Friday 17 November 2023

Stolen Sacral Art Found in British Shed


Two 8th-century yogini sculptures stolen from a temple in Banda district, in Uttar Pradesh, India, were handed over to Indian authorities in London. The statues, depicting Yogini Chamunda and Yogini Gomukhi, were found in a garden shed in England. The Lokhari temple, where the statues were stolen from in the 1970s and 1980s, originally housed 20 yogini statues, all now gone (Naomi Canton, 'Two ancient yoginis found in English shed handed over to Jaishankar in London' Times of India Nov 17, 2023) India's External Affairs Minister Dr S Jaishankar on receiving these items stressed that Noting that “antiquities of various kinds” had left India illegally, and that “It is important to ensure that cultural exchanges are legal, transparent and rules-based, and where there have been deviations, whenever these are corrected, I think this is something of great importance as a message that this is a practice which is not acceptable in this day and age”.

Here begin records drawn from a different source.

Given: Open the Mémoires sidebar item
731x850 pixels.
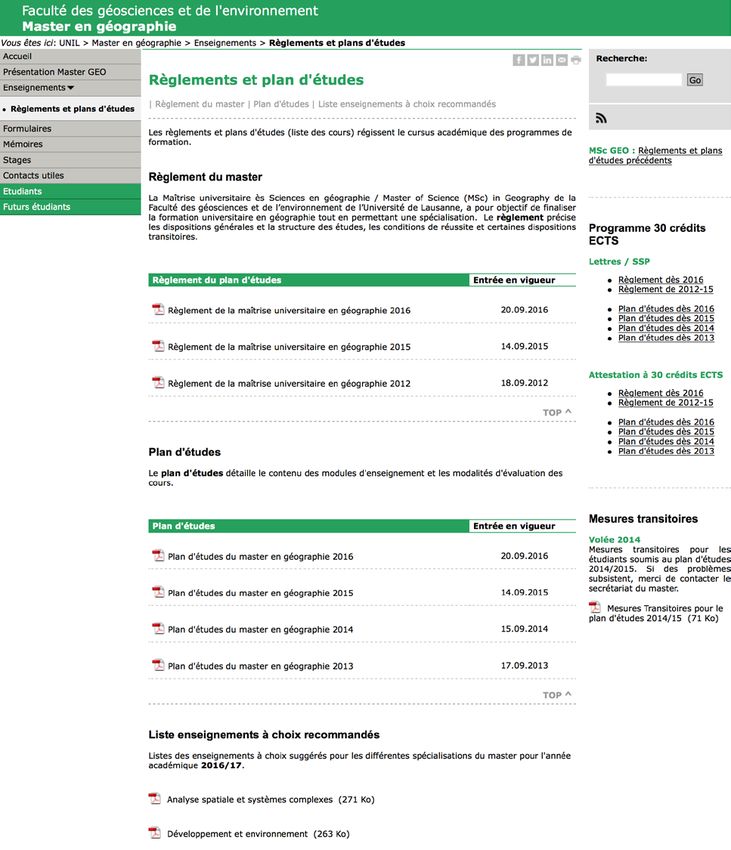Looking at the screenshot, I should coord(23,144).
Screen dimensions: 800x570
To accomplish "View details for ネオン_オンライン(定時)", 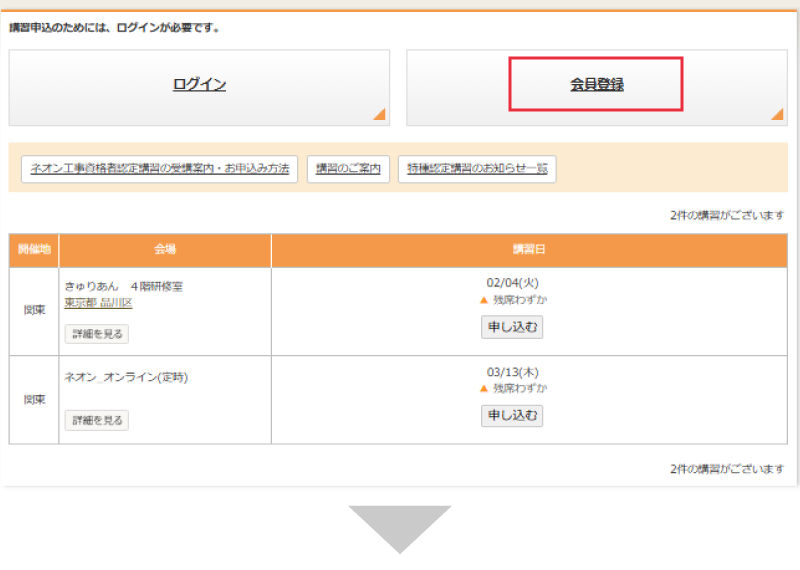I will 97,421.
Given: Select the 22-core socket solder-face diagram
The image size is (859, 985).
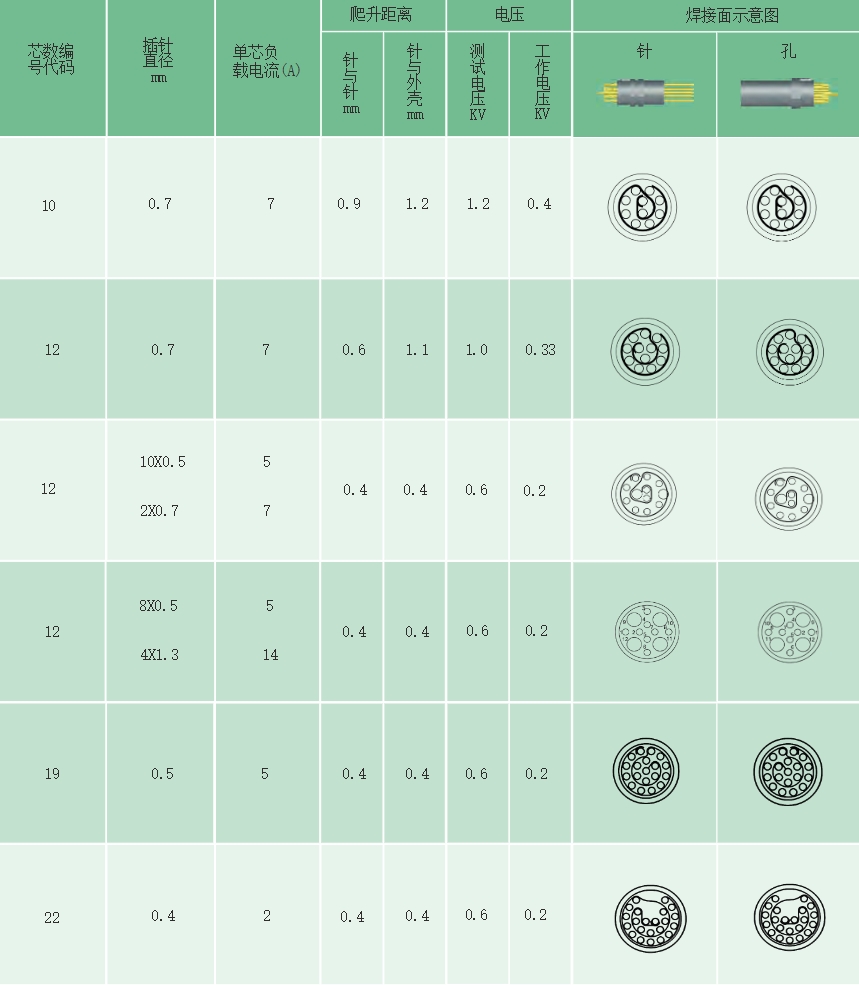Looking at the screenshot, I should click(787, 916).
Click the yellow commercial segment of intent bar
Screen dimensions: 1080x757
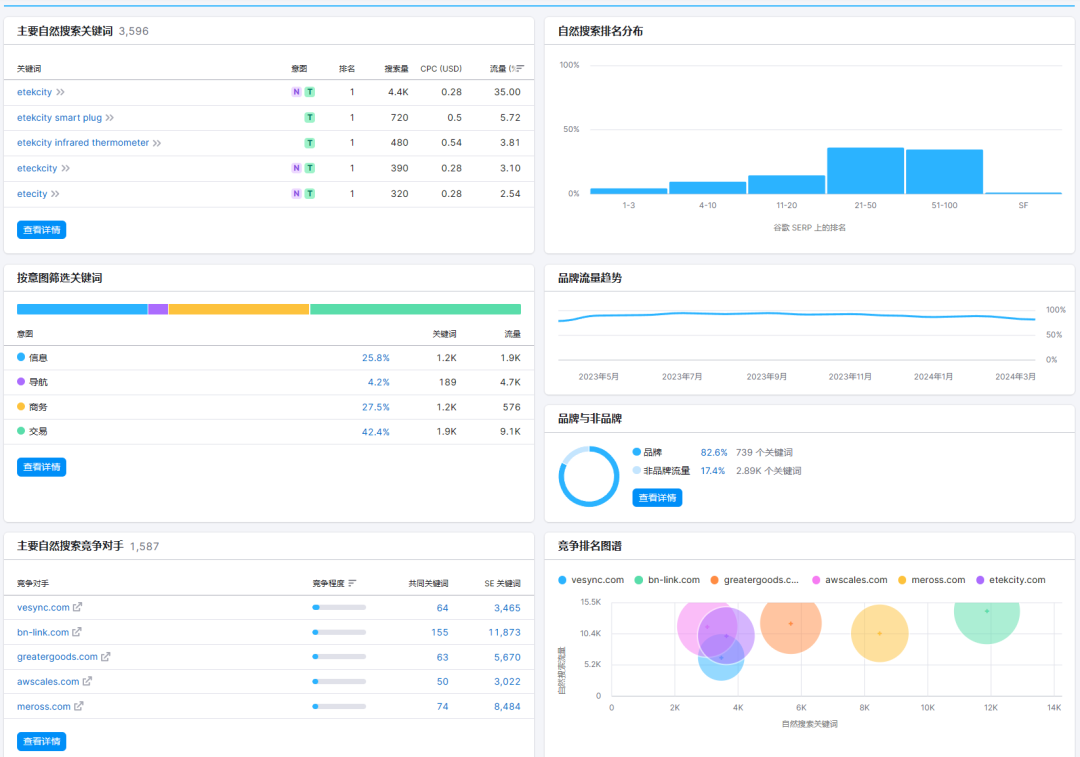point(238,309)
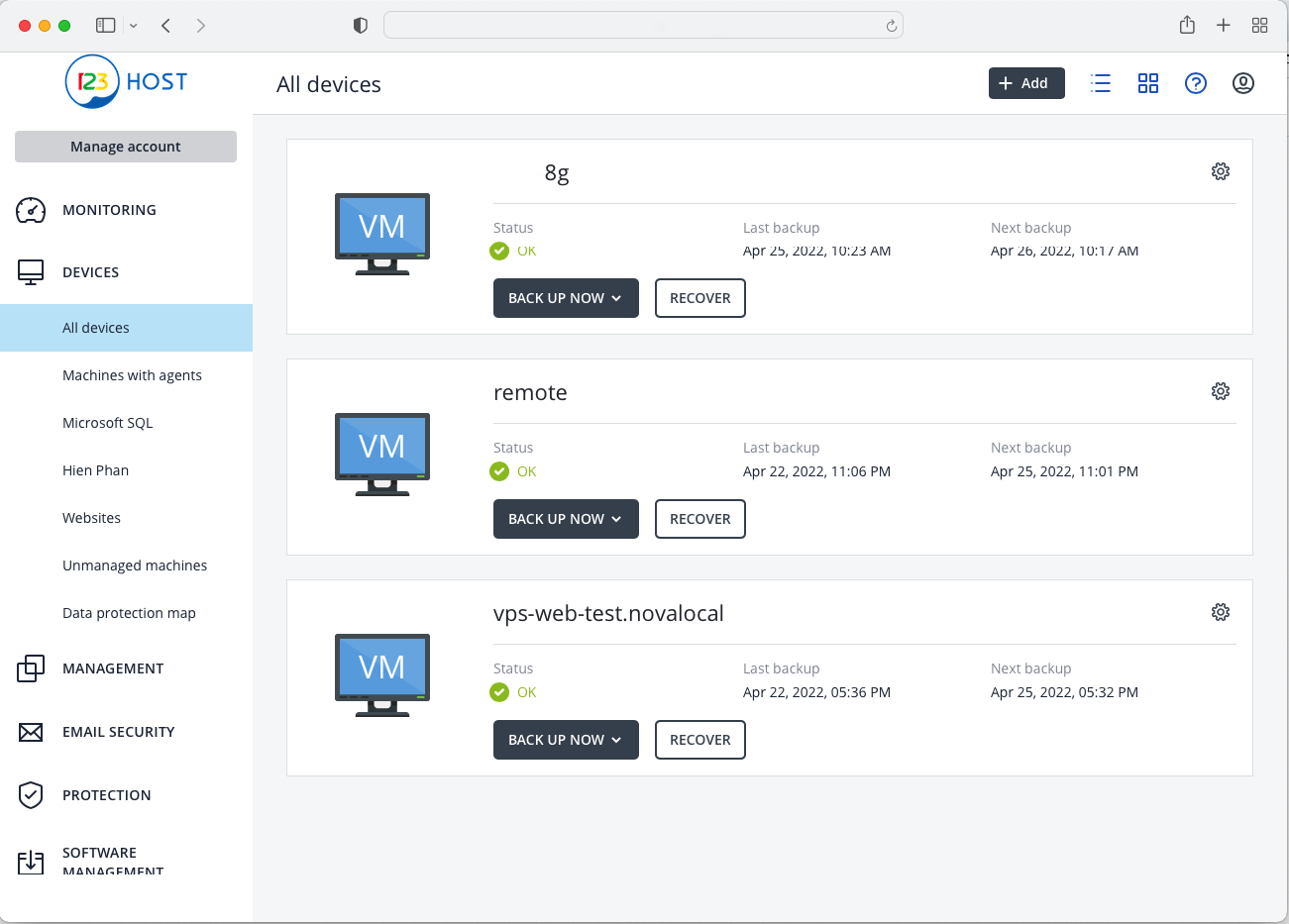Click the browser address bar

pos(634,26)
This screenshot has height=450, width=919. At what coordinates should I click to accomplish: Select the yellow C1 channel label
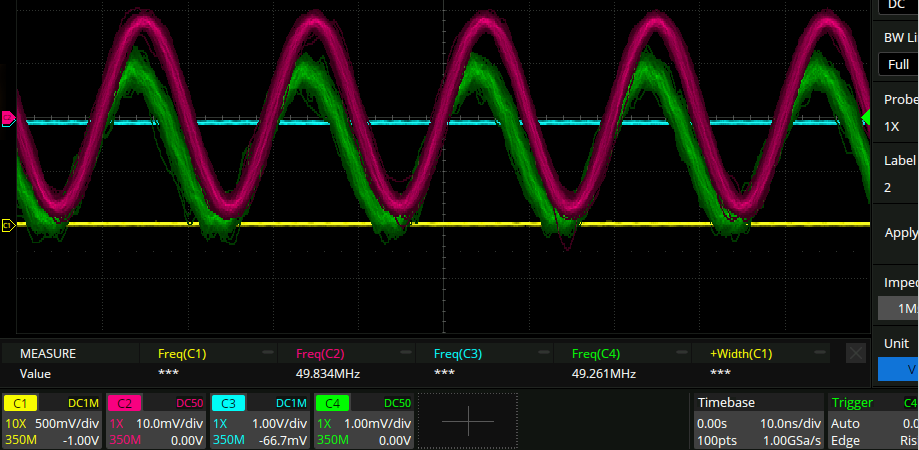pos(20,403)
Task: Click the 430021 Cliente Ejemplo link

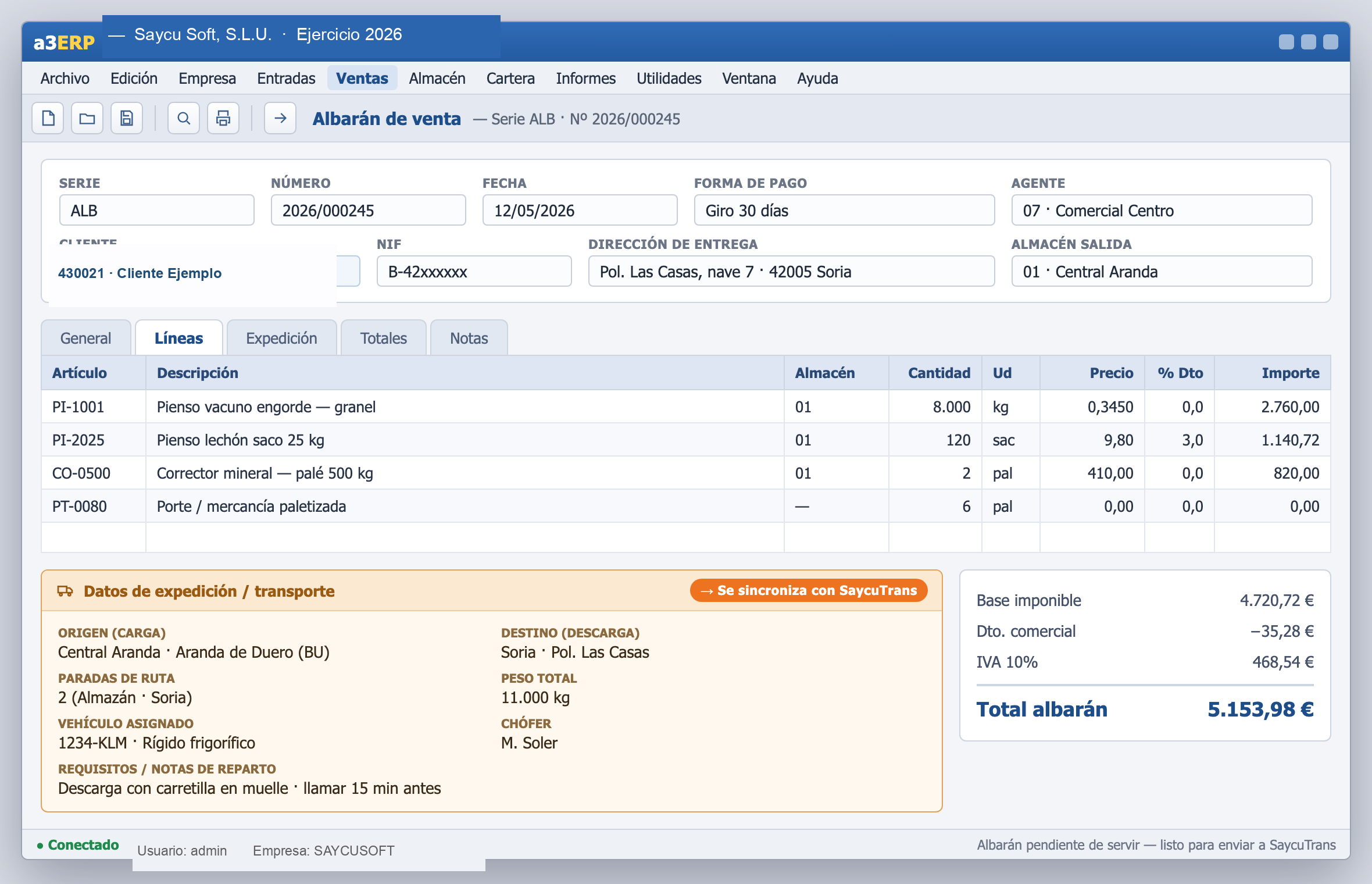Action: [140, 273]
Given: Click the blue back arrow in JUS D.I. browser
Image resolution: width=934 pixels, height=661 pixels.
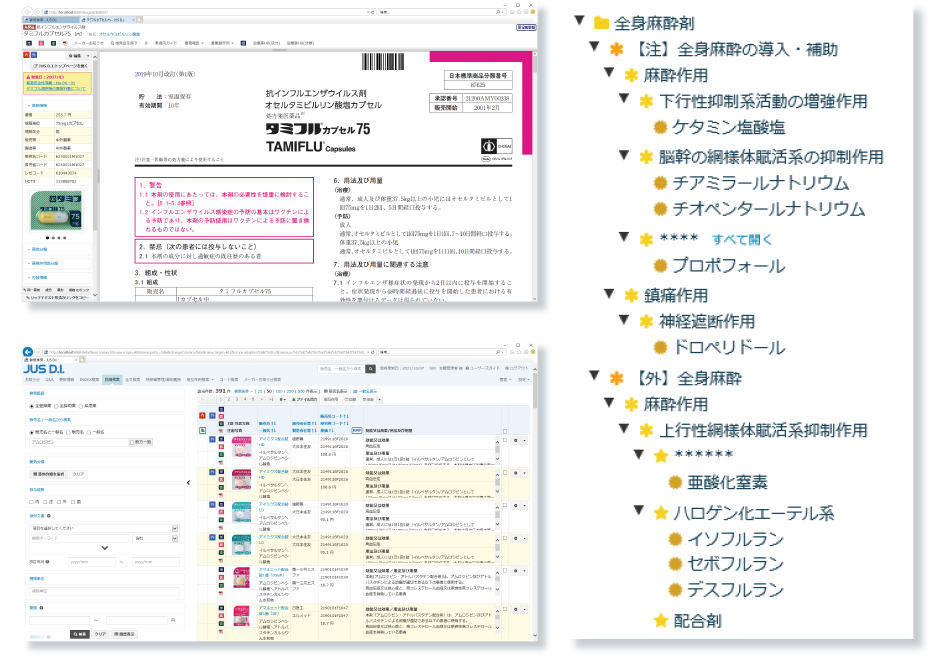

Yoginis are powerful female deities who are considered masters of the yogic arts, with 64 such divine figures worshipped as a group of goddesses at yogini temples. The Lokhari temple, believed to have been built in the 10th century, originally contained 20 yogini statues, depicted as beautiful women with animal heads. The yoginis had been kept in the temple without a roof, door or lock, because of the belief that the deities commune with the heavens at night. In the 1970s and early 1980s, the temple was targeted by a group of looters, who operated out of Rajasthan and Mumbai and smuggled goods into Europe via Switzerland. An unknown number of statues were stolen, with others having been broken. The remaining unharmed statues were then removed and hidden by the villagers.
There are no details given on the all-important information how they got from the looters to a British shed four or five decades later.

1 comment:

Michael Aradas said...

Thank you for your blog. It's invaluable. As a historian, I see archaeology as my sister science. I've been on digs w universities I've worked at and learned something of the techniques, especially stratigraphy and the crucial importance of documenting everything with photos and drawings.